When knowledge is the limiting factor

Jessica Kerr
2 min readAug 4, 2018

--

In Why Information Grows (my review), physicist César Hidalgo explains that the difference between the ability to produce tee shirts vs rockets is a matter of accumulating knowledge and know-how inside people, and weaving those people into networks. Because no one person can know how to build a rocket from rocks. No one person understands how a laptop computer works, at all levels. There’s a limit to the amount of knowledge a single person can cram into their head in a lifetime; Hidalgo calls this limit one personbyte.

Our software systems are more complicated than one person can hold. You can deal with this by making each system smaller (hello microservices), but then someone has to understand how they fit together. And someone cannot. It takes teams of people.

You can deal with the personbyte limitation by forming teams that work together closely. The more complex the product we’re building, the more knowledge we need, so the less duplicated knowledge we want on the team. Team size is limited too, because of coordination overhead.

If you think about it this way, you might recognize that in many software teams, our limitation is not how much we can do, but how much we can know. To change a sufficiently complex system, we need more knowledge than one or two people can hold. Otherwise we are very slow, or we mess it up and the unintended effects of our change create a ton more work.

━━━

Can you reproduce, word for word, the passage of the personbyte post above that falls between "You can deal with the" and "ton more work.", inclusive?

Record extracts:
━━━

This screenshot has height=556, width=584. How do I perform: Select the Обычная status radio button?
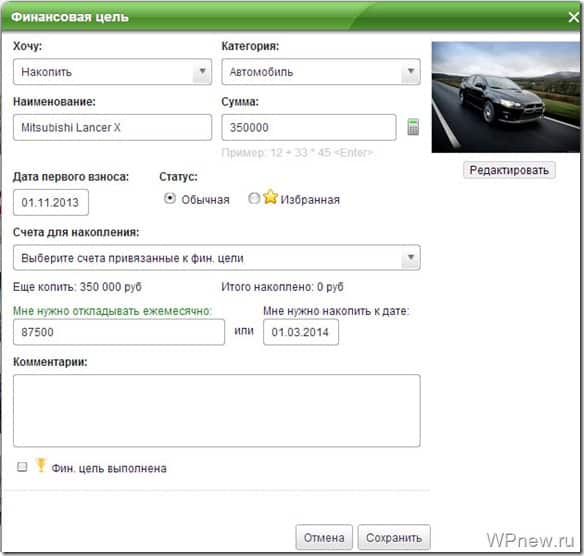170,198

━━━

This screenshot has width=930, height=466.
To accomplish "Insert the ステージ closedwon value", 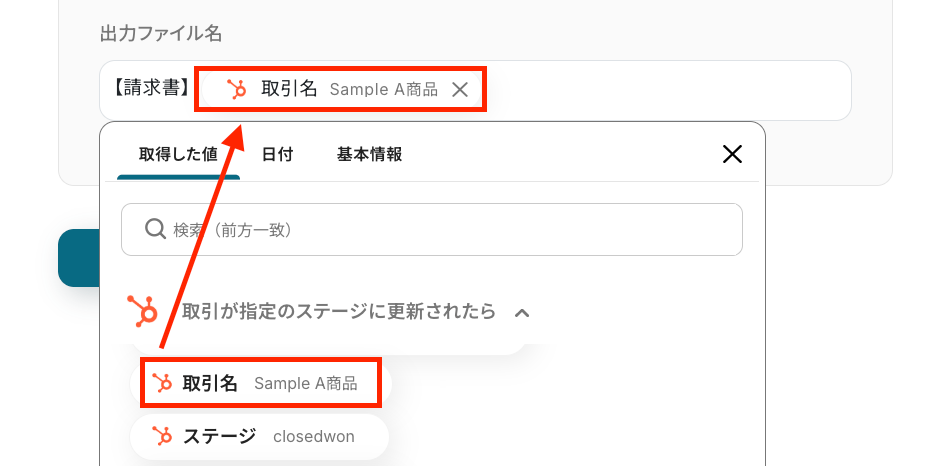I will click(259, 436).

━━━

Answer to this task:
You can deal with the personbyte limitation by forming teams that work together closely. The more complex the product we’re building, the more knowledge we need, so the less duplicated knowledge we want on the team. Team size is limited too, because of coordination overhead.

If you think about it this way, you might recognize that in many software teams, our limitation is not how much we can do, but how much we can know. To change a sufficiently complex system, we need more knowledge than one or two people can hold. Otherwise we are very slow, or we mess it up and the unintended effects of our change create a ton more work.